Contagion
Il a suffi de quelques jours pour qu’un virus d’un genre nouveau, visiblement en provenance de Chine, se propage à l’échelle du globe, décimant les populations de manière encore plus meurtrière que la grippe espagnole en son temps. Tandis que les victimes et leurs familles luttent, faisant face à un chaos sans précédent, amplifié par la rumeur, internet et les pénuries de nourriture, les scientifiques du monde entier se mobilisent pour trouver un vaccin et remonter à la source du mal…
À son tour, Steven Soderbergh s’attaque au film de virus et au genre post‑apocalyptique, plus vivace que jamais ces derniers temps (28 jours plus tard et sa suite, 28 semaines plus tard, Infectés, The Crazies, La route ou encore Diary of the Dead du maître George A. Romero).
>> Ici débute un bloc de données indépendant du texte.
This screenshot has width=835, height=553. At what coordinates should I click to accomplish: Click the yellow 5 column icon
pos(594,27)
S’éloignant des visions fantastiques ou radicales des titres cités, le réalisateur, qui choisit la forme du film choral, prend le parti d’en faire un long métrage réaliste avant tout, décortiquant chacune des étapes de la pandémie.
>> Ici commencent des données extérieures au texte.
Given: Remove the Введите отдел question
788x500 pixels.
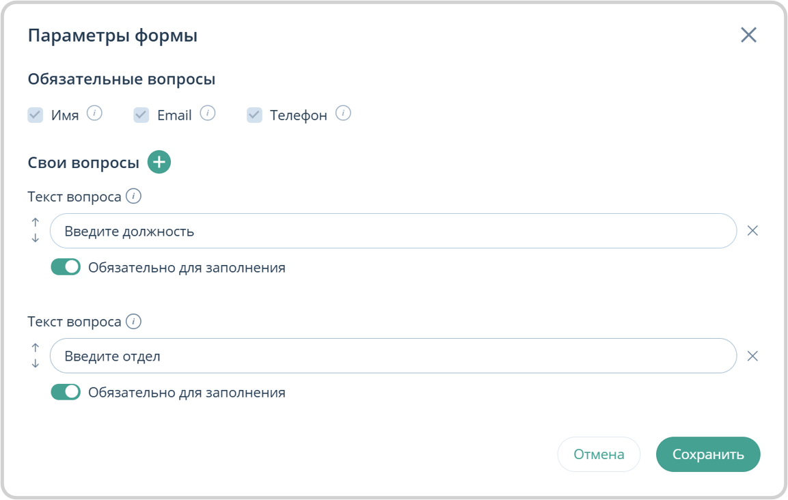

Mais il y a une dichotomie entre la volonté de vérité à tout crin et la pléiade de stars se bousculant au générique. Outre les têtes d’affiche (Kate Winslet, Matt Damon, Gwyneth Paltrow, Laurence Fishburne, Marion Cotillard et Jude Law), chaque second rôle ou presque est porté par un acteur de renom, comme par exemple Bryan Cranston (Breaking Bad), John Hawkes (Winter’s Bone) ou encore Elliott Gould (le papa de Monica et Ross dans Friends et autrefois dans M.A.S.H. de Robert Altman). Ce défilé de célébrités, plus opportun pour la saga Ocean’s, a ici pour effet de déconnecter le spectateur des faits tragiques auxquels il assiste. En lieu et place d’anonymes, on ne voit que les visages des stars, certes peu apprêtées, mais stars malgré tout.
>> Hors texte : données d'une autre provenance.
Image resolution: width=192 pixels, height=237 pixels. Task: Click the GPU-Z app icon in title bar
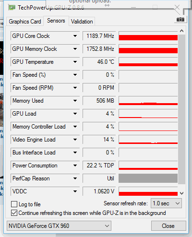click(x=12, y=7)
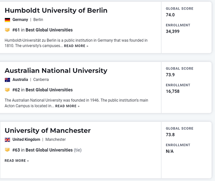This screenshot has height=181, width=215.
Task: Expand University of Manchester READ MORE
Action: 16,161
Surtout, on se demande où veut en venir Soderbergh. Un constat de la dangerosité de la rumeur et du world wide web ? Une analyse politique de notre monde, clivé entre « pays des suds » et bloc occidental, entre riches et pauvres, entre ceux auxquels on pense et ceux que l’on oublie ? Malgré sa froideur clinique de bon aloi, ce Contagion manque d’engagement, de positionnement franc, effet renforcé par le choix du film choral, pratique quand on ne sait pas vraiment où se placer.
Enfin, choisir de faire du patient zéro (Gwyneth Paltrow) une femme adultère qui sera à l’origine de la contamination du monde entier ‑et également de l’éclatement de la cellule familiale‑ revient à livrer une relecture du péché originel. On mettra cela sur le compte de la maladresse.